Fellows, honored guests, board members, speakers, and, most importantly, the Fellowship Class of 2004:
I have had the unique opportunity to fill the president's shoes. While a resident at the Massachusetts General Hospital in 1969, an unexpected tennis challenge arose, something not infrequent in my career, and I hadn't brought my tennis gear. Dr. Herndon lived in an apartment across the street and was kind enough to let me use his sneakers... I wish I could say the match was 6-0, 6-0!
First, please join me in expressing appreciation to the many spouses, parents, teachers, friends, and significant others for their support of the new fellows during their long formative years.
It is a rare privilege and a great personal honor for me to address you on this most important occasion. I am filled with awe, humility, and inspiration to join the list of people preceding me in this capacity.
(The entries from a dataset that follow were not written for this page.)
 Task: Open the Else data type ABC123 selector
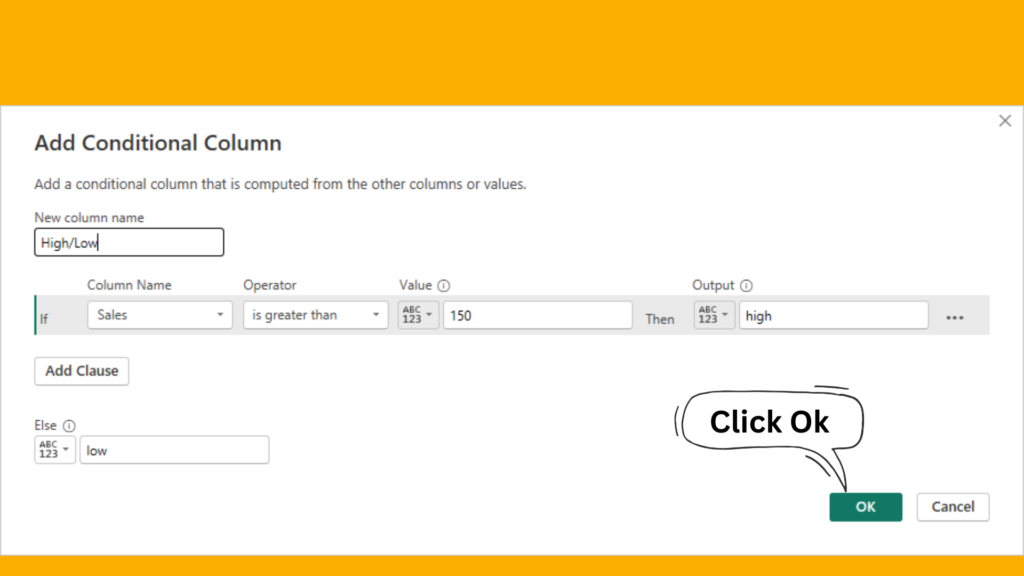(x=55, y=450)
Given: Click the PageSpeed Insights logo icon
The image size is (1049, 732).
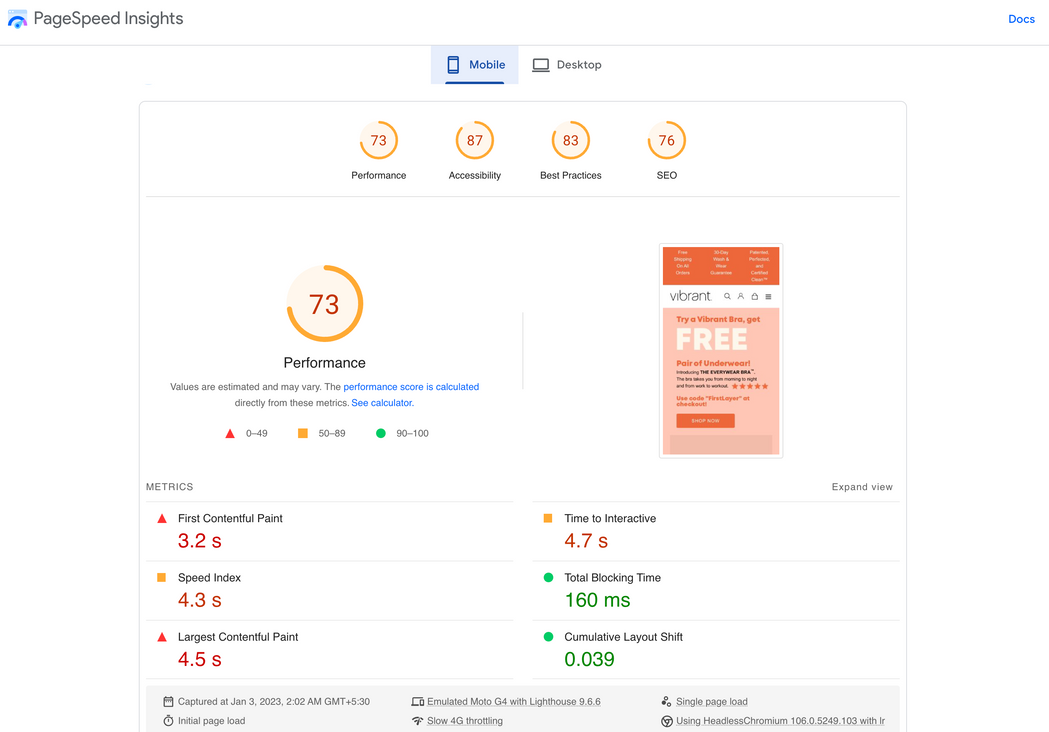Looking at the screenshot, I should (17, 19).
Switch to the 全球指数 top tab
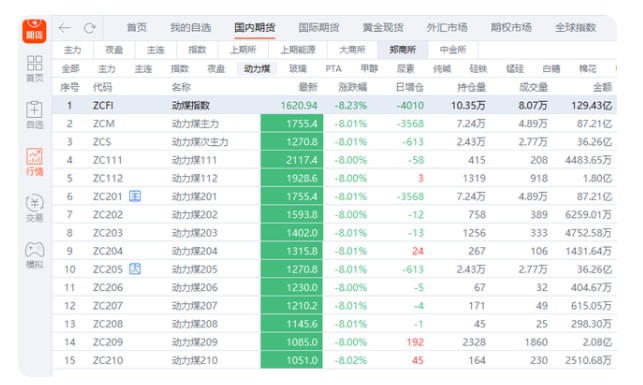The width and height of the screenshot is (643, 385). click(x=575, y=28)
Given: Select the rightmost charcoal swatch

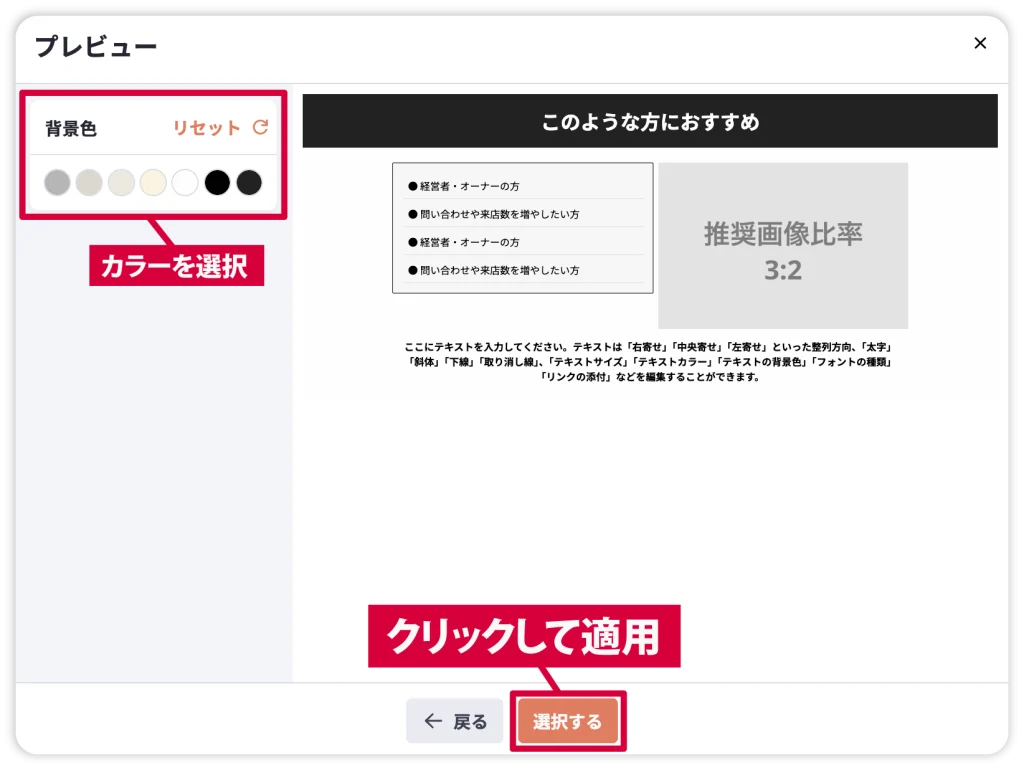Looking at the screenshot, I should pyautogui.click(x=249, y=182).
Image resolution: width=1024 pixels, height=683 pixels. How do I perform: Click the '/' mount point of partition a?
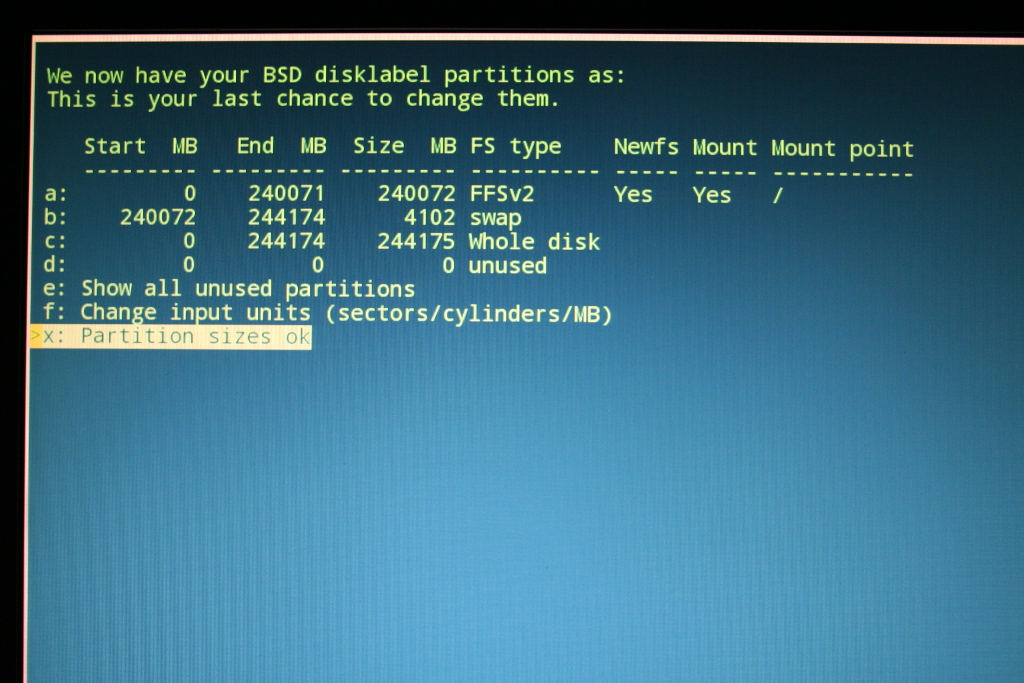[x=777, y=195]
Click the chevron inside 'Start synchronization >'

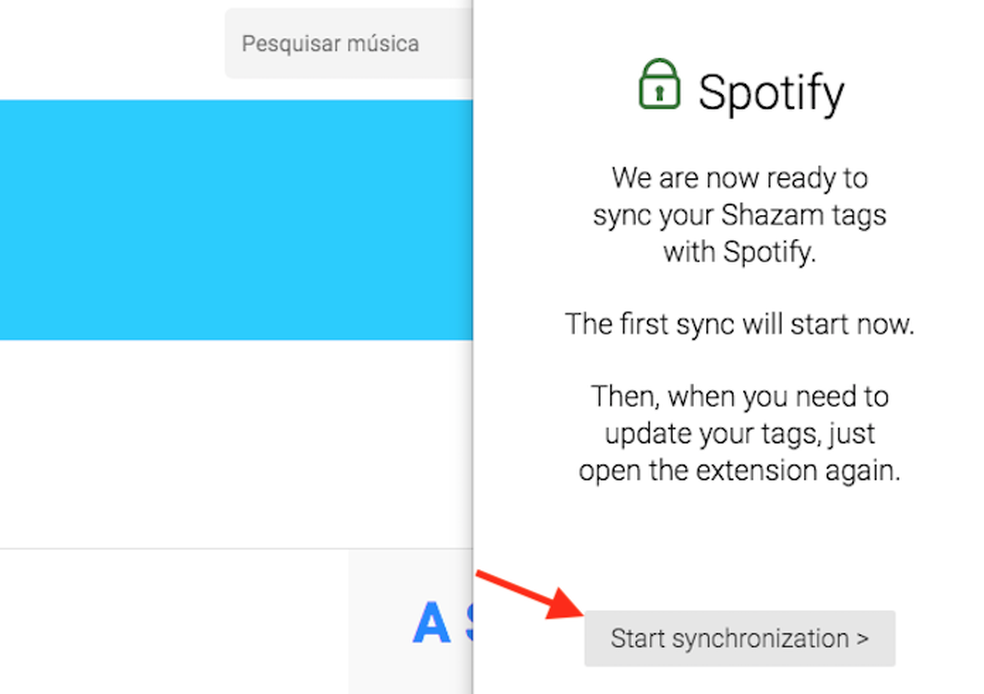862,638
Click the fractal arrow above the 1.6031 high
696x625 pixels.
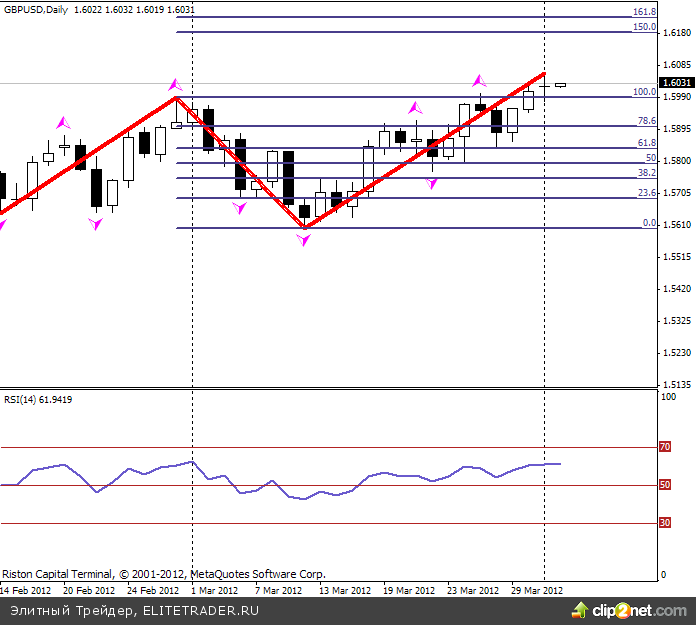[479, 80]
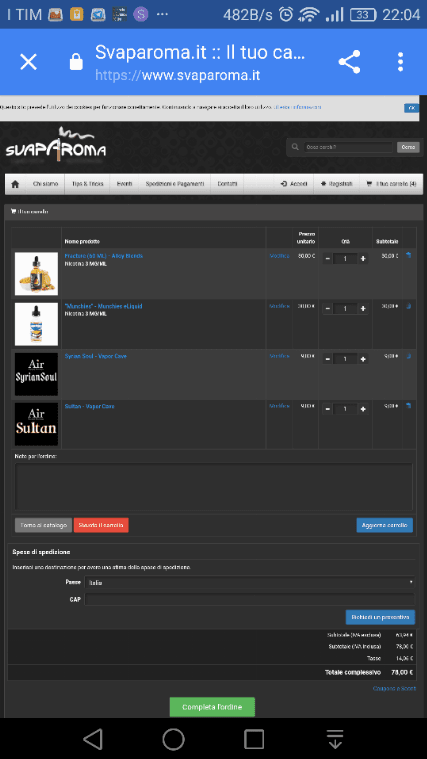Open Il tuo carrello (4) in navigation

pos(391,184)
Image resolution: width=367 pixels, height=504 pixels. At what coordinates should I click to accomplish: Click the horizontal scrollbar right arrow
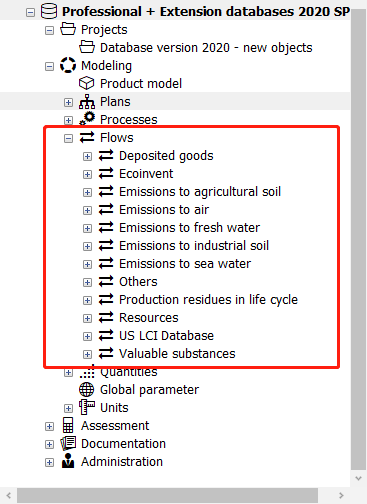click(341, 496)
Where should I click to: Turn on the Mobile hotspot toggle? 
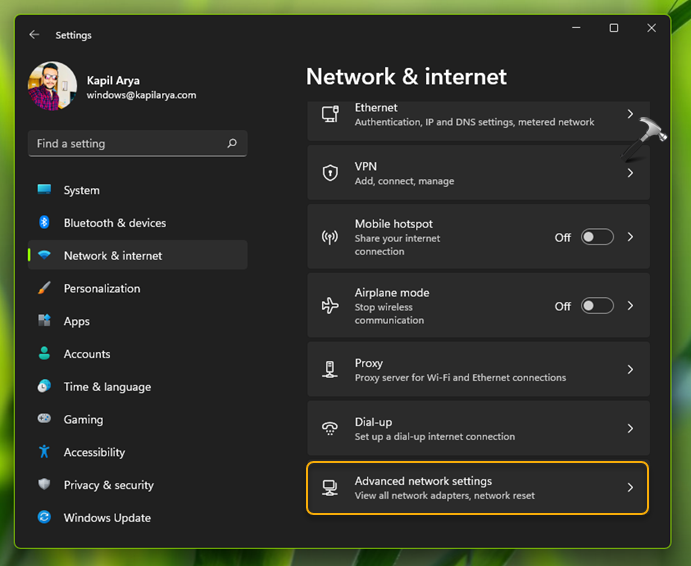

Today you are being inducted into the American Academy of Orthopaedic Surgeons (AAOS). You have probably wondered what it is to be a member of the Academy. Well, today I will share my concept of the Academy's vicissitudes, foibles, successes, and failures and synthesize it as: “It is what it is”—truly the secret of most of life's imponderables.
Today you become a member of one of the largest and most respected medical organizations on the planet. You represent the future replacements for all of the Academy's leadership; some of you will fill their shoes. By virtue of your induction, you will raise the level of computer literacy among our fellows by 300%!
Well... It is what it is.
Many challenges face orthopaedic surgeons over the next decade: the malpractice crisis, increased federal regulations and scrutiny, decreased reimbursement, and the ability of our specialty to remain whole without fractionalization.